Accurate monitoring of surface water bodies is essential in numerous hydrological and agricultural applications. Combining imagery from multiple sensors can improve long-term monitoring; however, the benefits derived from each sensor and the methods to automate long-term water mapping must be better understood across varying periods and in heterogeneous water environments. All available observations from Landsat 7, Landsat 8, Sentinel-2 and MODIS over 1999–2019 are processed in Google Earth Engines to evaluate and compare the benefits of single and multi-sensor approaches in long-term water monitoring of temporary water bodies, against extensive ground truth data from the Senegal River floodplain. Otsu automatic thresholding is compared with default thresholds and site-specific calibrated thresholds to improve Modified Normalized Difference Water Index (MNDWI) classification accuracy. Otsu thresholding leads to the lowest Root Mean Squared Error (RMSE) and high overall accuracies on selected Sentinel-2 and Landsat 8 images, but performance declines when applied to long-term monitoring compared to default or site-specific thresholds. On MODIS imagery, calibrated thresholds are crucial to improve classification in heterogeneous water environments, and results highlight excellent accuracies even in small (19 km2) water bodies despite the 500 m spatial resolution. Over 1999–2019, MODIS observations reduce average daily RMSE by 48% compared to the full Landsat 7 and 8 archive and by 51% compared to the published Global Surface Water datasets.
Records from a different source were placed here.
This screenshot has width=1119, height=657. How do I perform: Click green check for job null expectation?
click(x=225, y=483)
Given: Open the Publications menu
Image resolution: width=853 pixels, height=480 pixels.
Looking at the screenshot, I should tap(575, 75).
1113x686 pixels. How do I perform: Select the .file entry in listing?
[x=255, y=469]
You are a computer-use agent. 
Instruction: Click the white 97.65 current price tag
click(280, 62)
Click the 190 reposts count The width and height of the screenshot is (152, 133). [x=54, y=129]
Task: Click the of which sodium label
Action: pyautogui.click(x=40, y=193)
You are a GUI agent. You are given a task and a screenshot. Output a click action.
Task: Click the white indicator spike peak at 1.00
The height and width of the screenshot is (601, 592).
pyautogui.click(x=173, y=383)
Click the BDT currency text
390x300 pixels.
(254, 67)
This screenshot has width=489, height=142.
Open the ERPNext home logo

Results reveal the need to integrate coarser MODIS observations in regional and global long-term surface water datasets, to accurately capture flood dynamics, overlooked by the full Landsat time series before 2013. From 2013, the Landsat 7 and Landsat 8 constellation becomes sufficient, and integrating MODIS observations degrades performance marginally. Combining Landsat and Sentinel-2 yields modest improvements after 2015. These results have important implications to guide the development of multi-sensor products and for applications across large wetlands and floodplains.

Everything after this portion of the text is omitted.